US-9270939

System and method for providing error resilience, random access and rate control in scalable video communications

PublishedFebruary 23, 2016

Assigneenot available in USPTO data we have

Inventorsnot available in USPTO data we have

Technical Abstract

Systems and methods for error resilient transmission, rate control, and random access in video communication systems that use scalable video coding are provided. Error resilience is obtained by using information from low resolution layers to conceal or compensate loss of high resolution layer information. The same mechanism is used for rate control by selectively eliminating high resolution layer information from transmitted signals, which elimination can be compensated at the receiver using information from low resolution layers. Further, random access or switching between low and high resolutions is also achieved by using information from low resolution layers to compensate for high resolution spatial layer packets that may have not been received prior to the switching time.

Patent Claims

30 claims

Legal claims defining the scope of protection, as filed with the USPTO.

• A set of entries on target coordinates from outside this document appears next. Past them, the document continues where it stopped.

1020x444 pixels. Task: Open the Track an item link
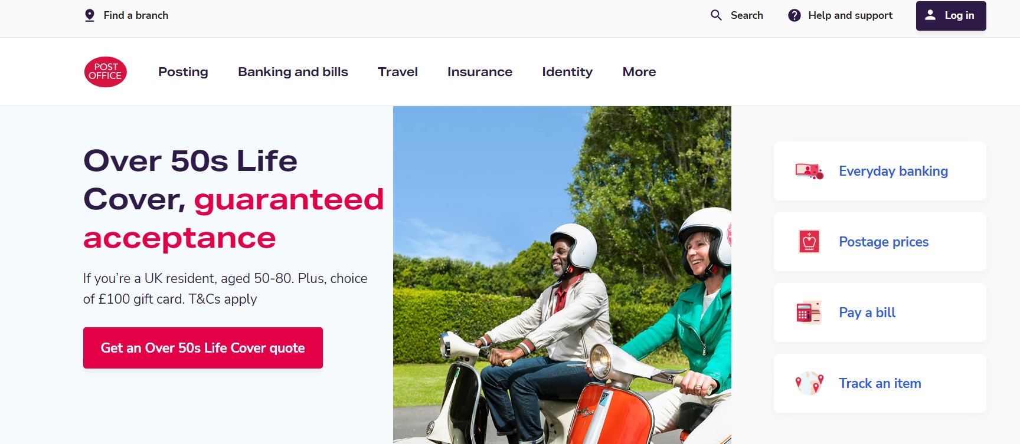pyautogui.click(x=880, y=383)
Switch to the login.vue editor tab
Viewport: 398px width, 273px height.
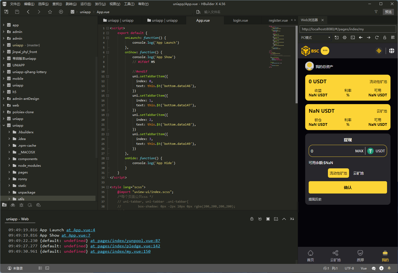(x=240, y=20)
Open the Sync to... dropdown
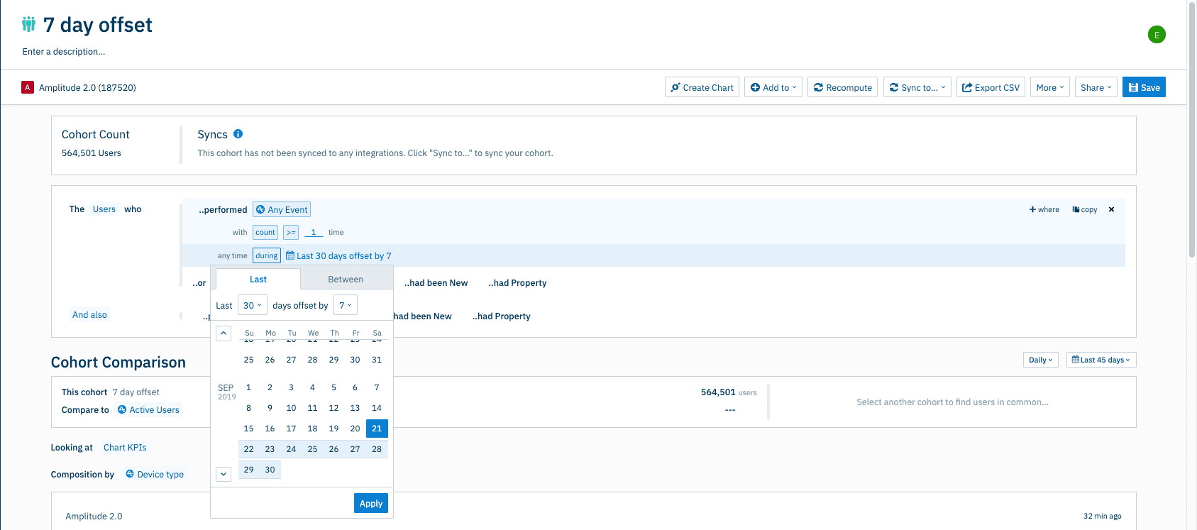Screen dimensions: 1197x530 917,87

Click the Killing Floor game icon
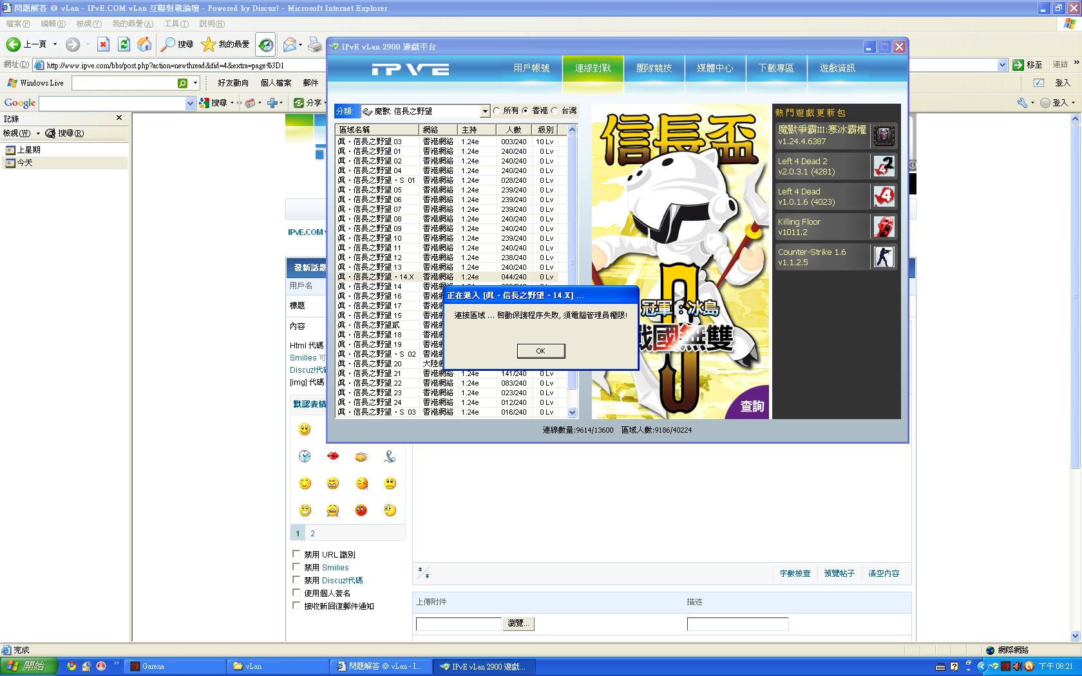click(x=884, y=227)
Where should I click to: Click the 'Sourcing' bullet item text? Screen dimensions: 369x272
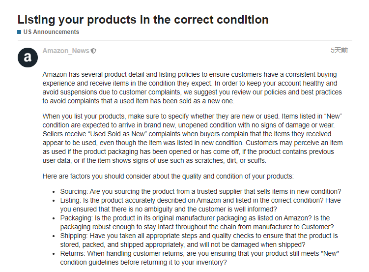pyautogui.click(x=200, y=191)
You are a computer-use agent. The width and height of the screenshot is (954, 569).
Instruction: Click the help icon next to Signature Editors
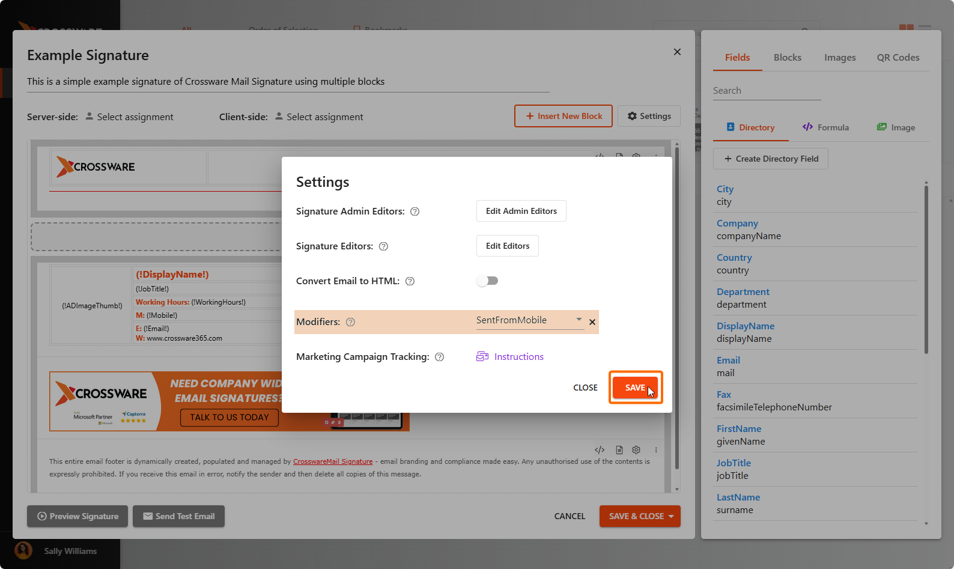click(x=383, y=246)
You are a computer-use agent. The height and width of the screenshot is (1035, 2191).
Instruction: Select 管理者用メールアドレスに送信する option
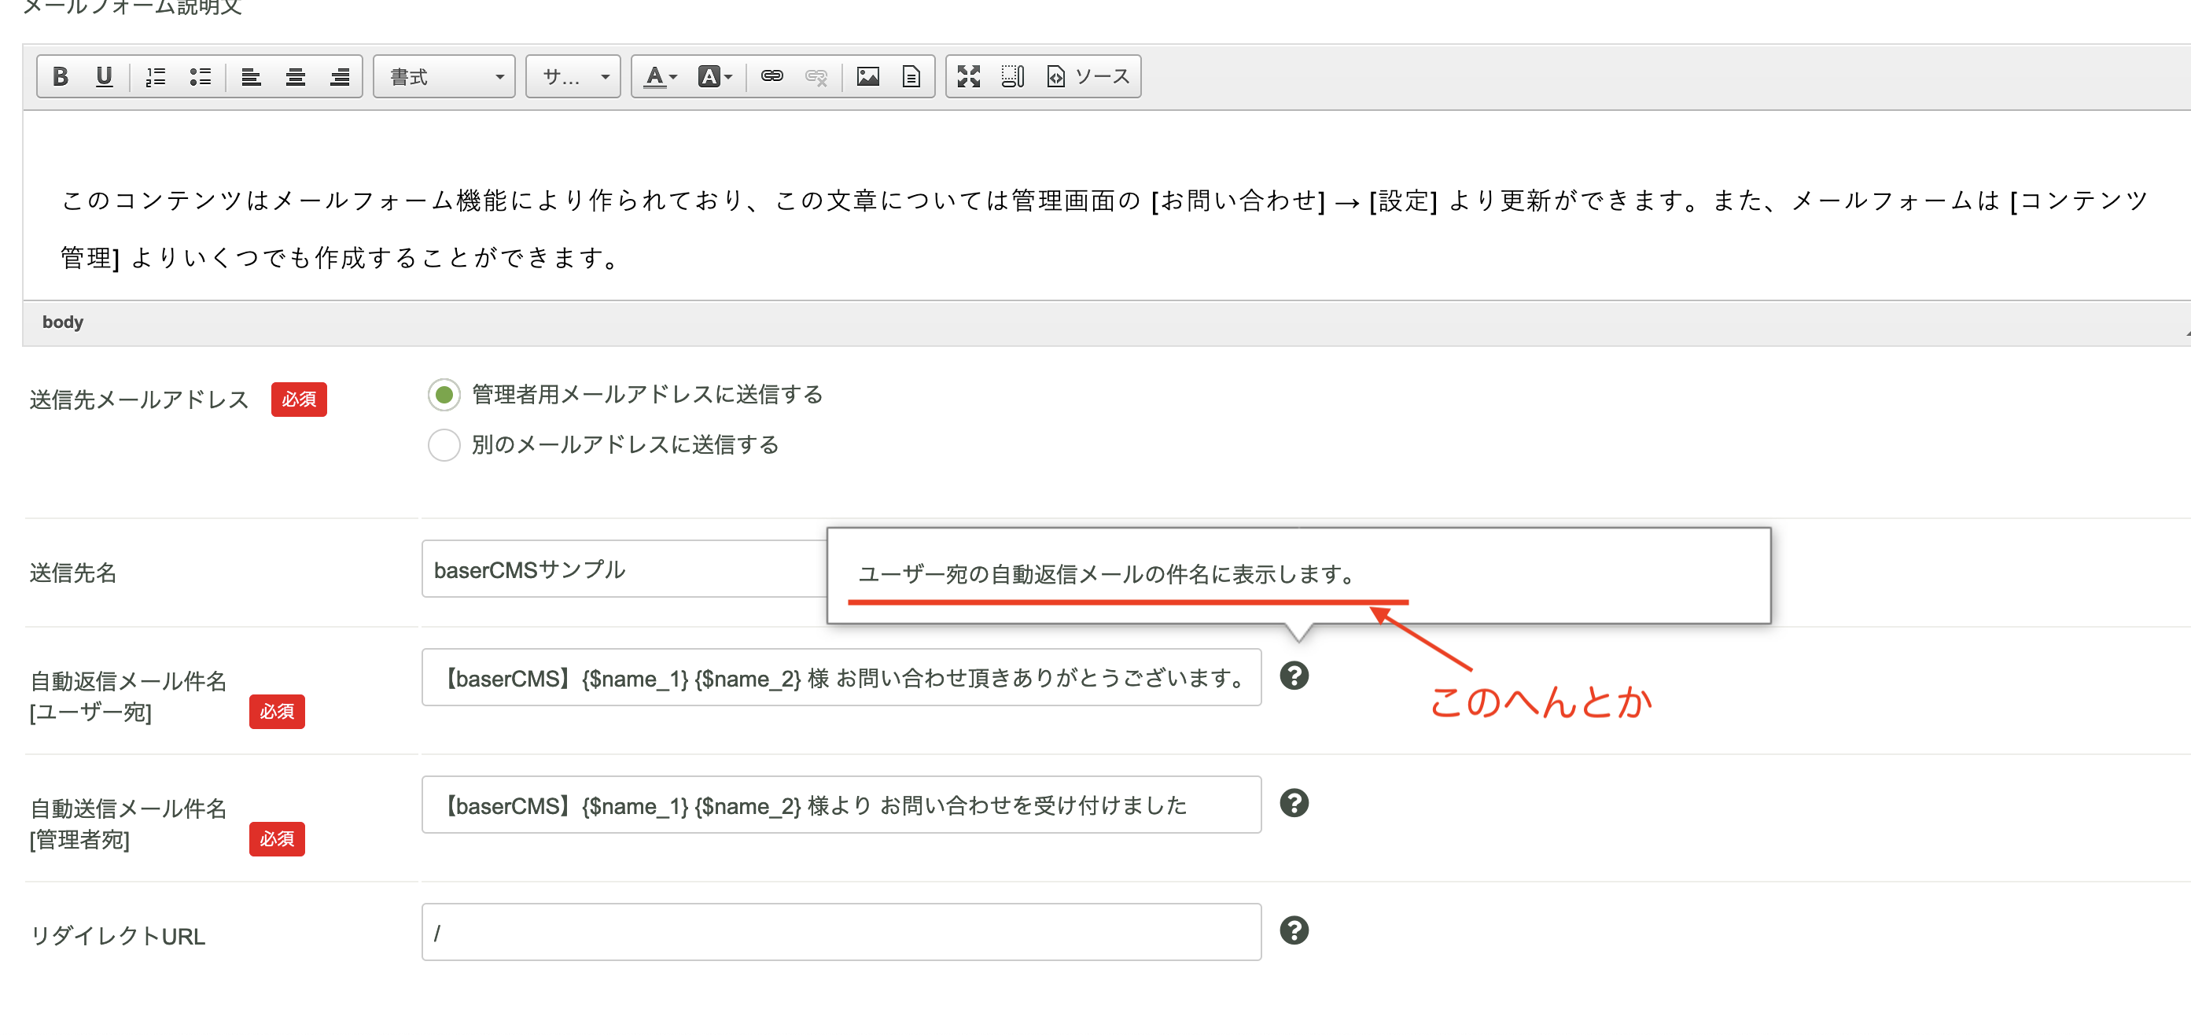443,395
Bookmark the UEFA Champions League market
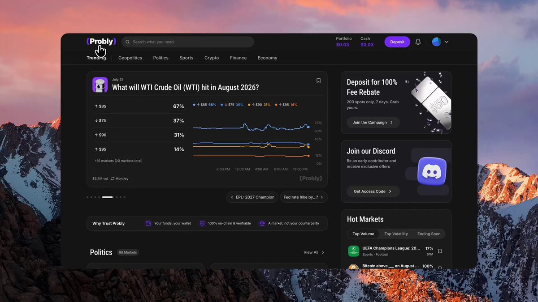The width and height of the screenshot is (538, 302). coord(440,251)
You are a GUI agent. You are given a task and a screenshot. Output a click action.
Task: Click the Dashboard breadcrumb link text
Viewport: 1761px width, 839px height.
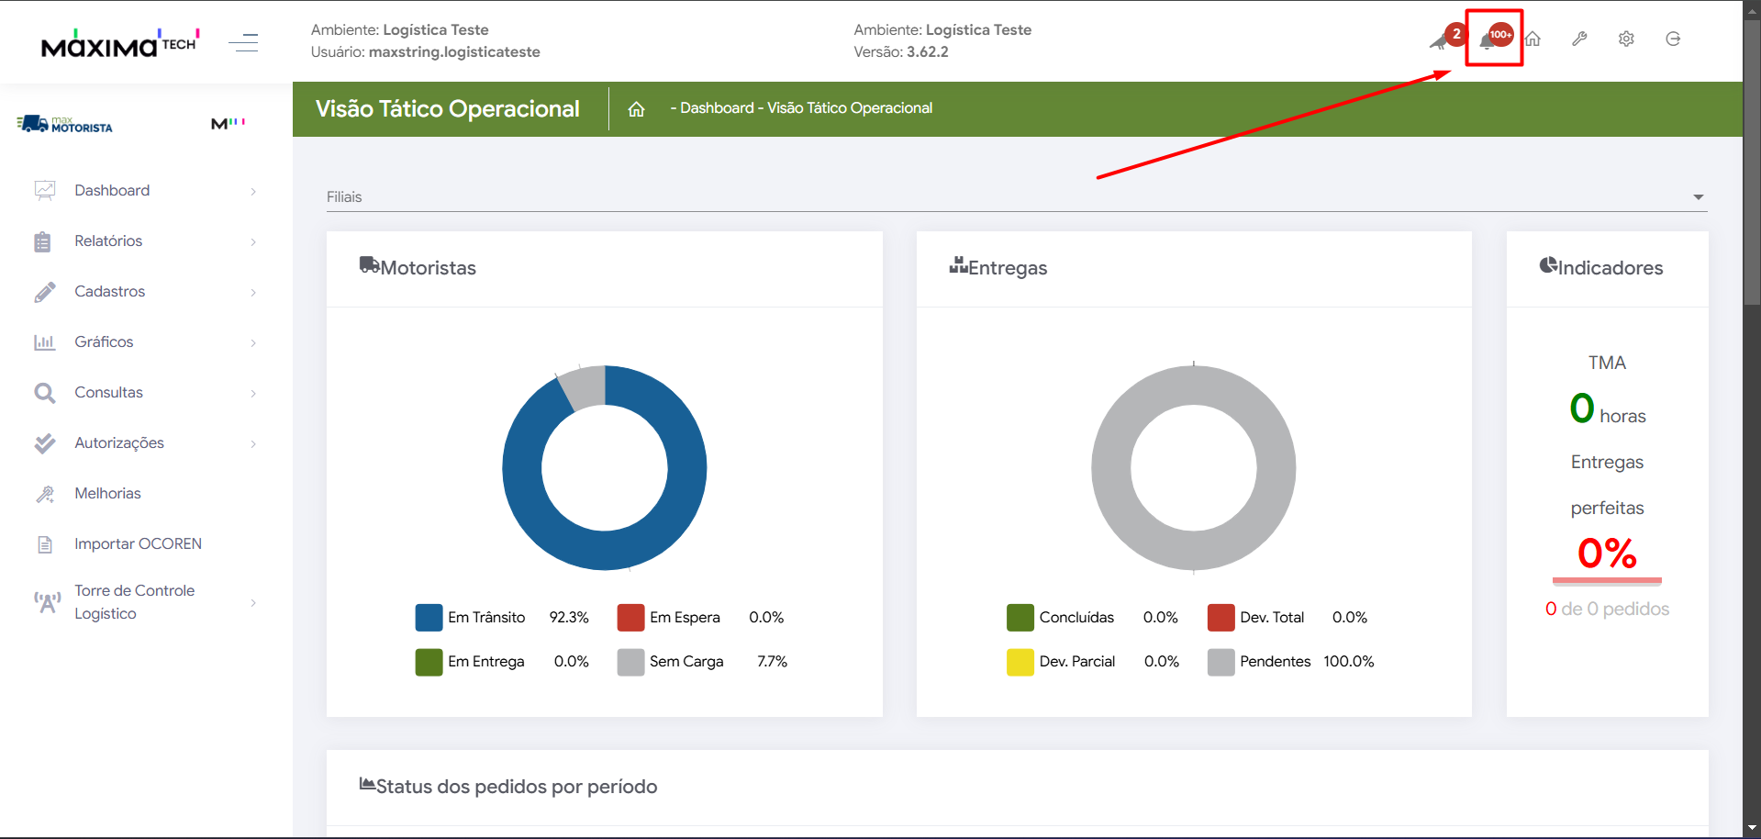(716, 108)
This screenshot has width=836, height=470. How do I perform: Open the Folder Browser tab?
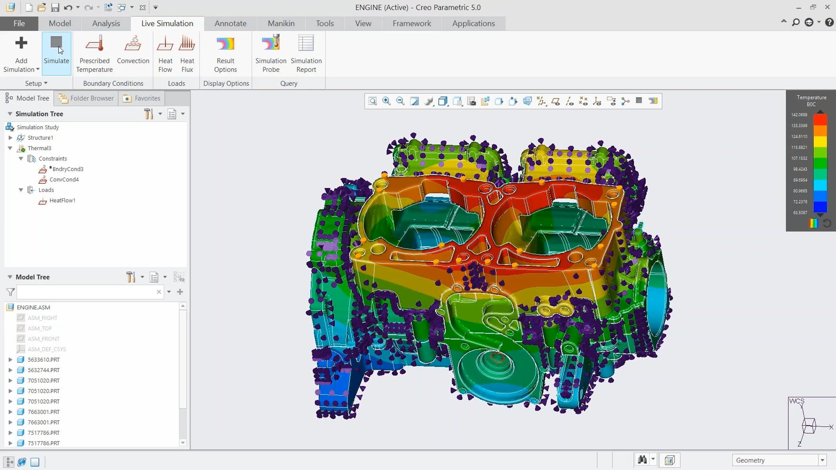[x=86, y=98]
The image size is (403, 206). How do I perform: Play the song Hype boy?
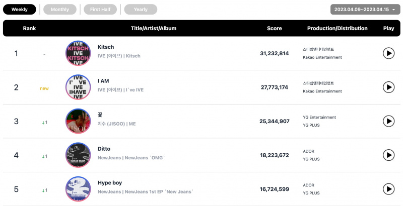tap(388, 189)
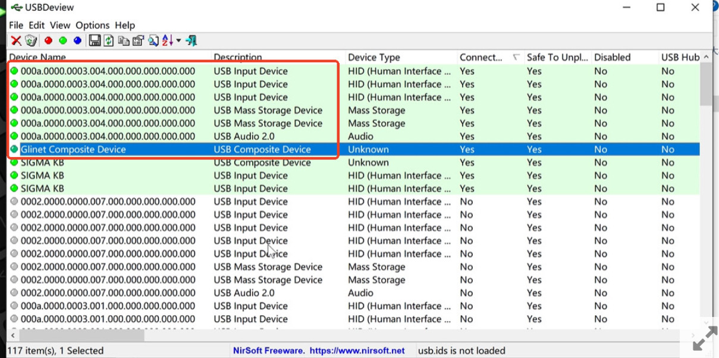Click the Device Type column header

(374, 57)
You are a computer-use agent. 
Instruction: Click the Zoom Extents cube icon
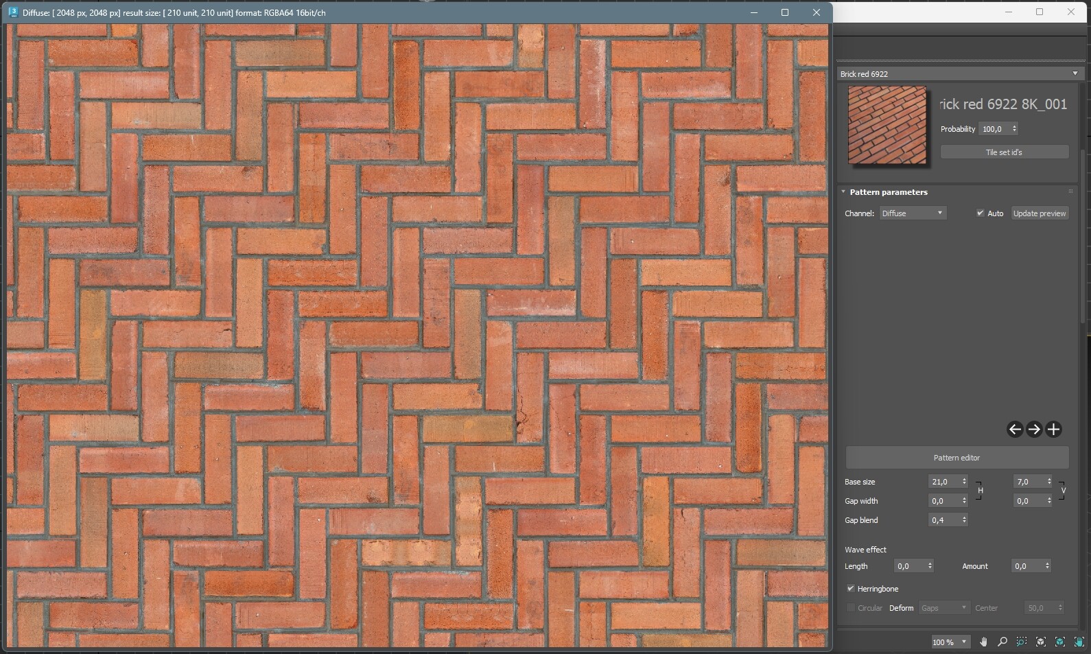(1041, 642)
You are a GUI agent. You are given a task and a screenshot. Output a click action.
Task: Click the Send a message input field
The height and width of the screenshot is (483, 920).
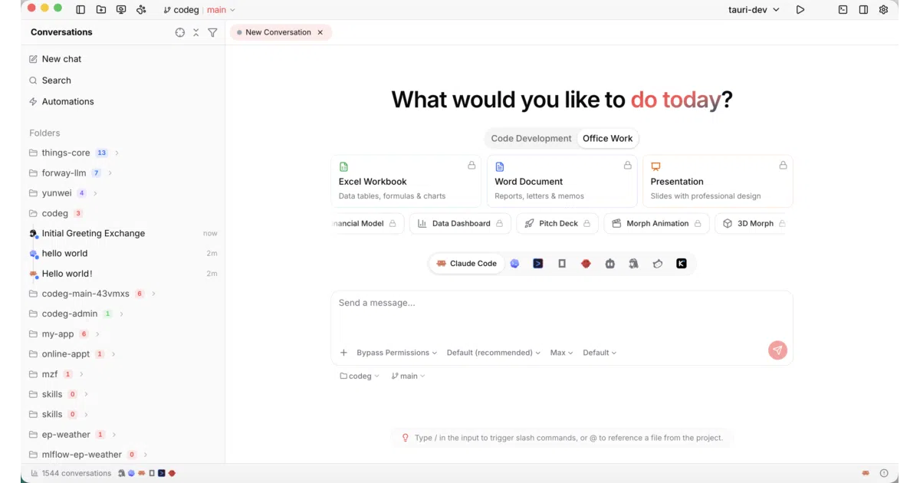pos(562,316)
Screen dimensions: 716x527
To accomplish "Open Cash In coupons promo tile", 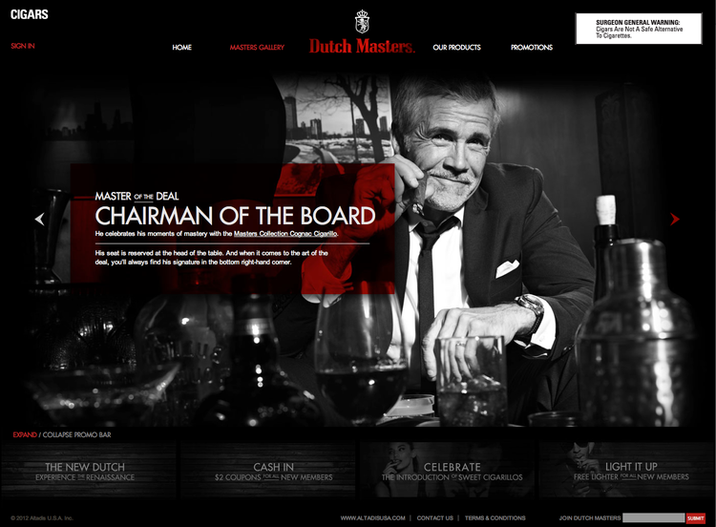I will click(267, 470).
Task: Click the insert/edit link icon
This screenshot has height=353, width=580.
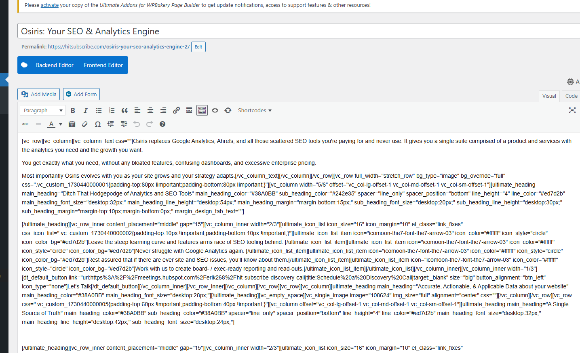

1. A digital video decoding system, the system comprising: a decoder logic configured to decode a received digital video signal, which is coded in a scalable video coding format supporting temporal scalability and at least one of spatial and quality scalability, wherein the scalable video coding format for spatial scalability includes a base spatial and at least one spatial enhancement layer, for quality scalability includes a base quality layer and at least one quality enhancement layer, and for temporal scalability includes a base temporal layer and at least one temporal enhancement layer, wherein the base temporal layers and enhancement temporal layers are interlinked by a threaded picture prediction structure for at least one of the spatial or quality scalability layers, wherein, for decoding a picture at a target spatial or quality layer higher than the corresponding base layer, the decoder logic is configured to use coded information from a spatial or quality layer of said picture lower than the target layer in the threaded prediction structure when a portion of the target layer's coded information is lost or not available, wherein the digital video decoding system is disposed in a receiving endpoint, the system further comprising: a linking communication network; a conferencing server computer linked to the receiving endpoint and at least one transmitting endpoint by at least one communication channel each over the linking communication network, and at least one endpoint that transmits the coded digital video that is coded in the scalable video coding format, wherein the conferencing server computer is configured to selectively eliminate portions of input video signals received from transmitting endpoints that correspond to layers higher than the base spatial or quality layer, prior to creating an output video signal that is forwarded to the receiving endpoint.

2. The system of claim 1 wherein the conferencing server computer linked to the receiving endpoint and at least one transmitting endpoint is one of: a Transcoding Multipoint Control Unit using cascaded decoding and encoding; a Switching Multipoint Control Unit by selecting which input to transmit as output; a Scalable Video Communication Server using selective multiplexing; and a Compositing Scalable Video Communication Server using selective multiplexing and bitstream-level compositing.

3. The system of claim 1 wherein an encoder logic of the at least one transmitting endpoint is configured to encode transmitted media as frames in a threaded coding structure having a number of different temporal levels, wherein a subset of the frames (“R”) is particularly selected for reliable transport and includes at least the frames of the lowest temporal layer in the threaded coding structure so that the decoder logic can decode at least a portion of received media based on a reliably received frame of the type R after packet loss or error and thereafter is synchronized with the encoder logic, and wherein the conferencing server computer selectively eliminates portions of the input video signals received from transmitting endpoints that correspond to layers higher than the base spatial or quality layer in non-R frames only, prior to creating the output video signal that is forwarded to the receiving endpoint.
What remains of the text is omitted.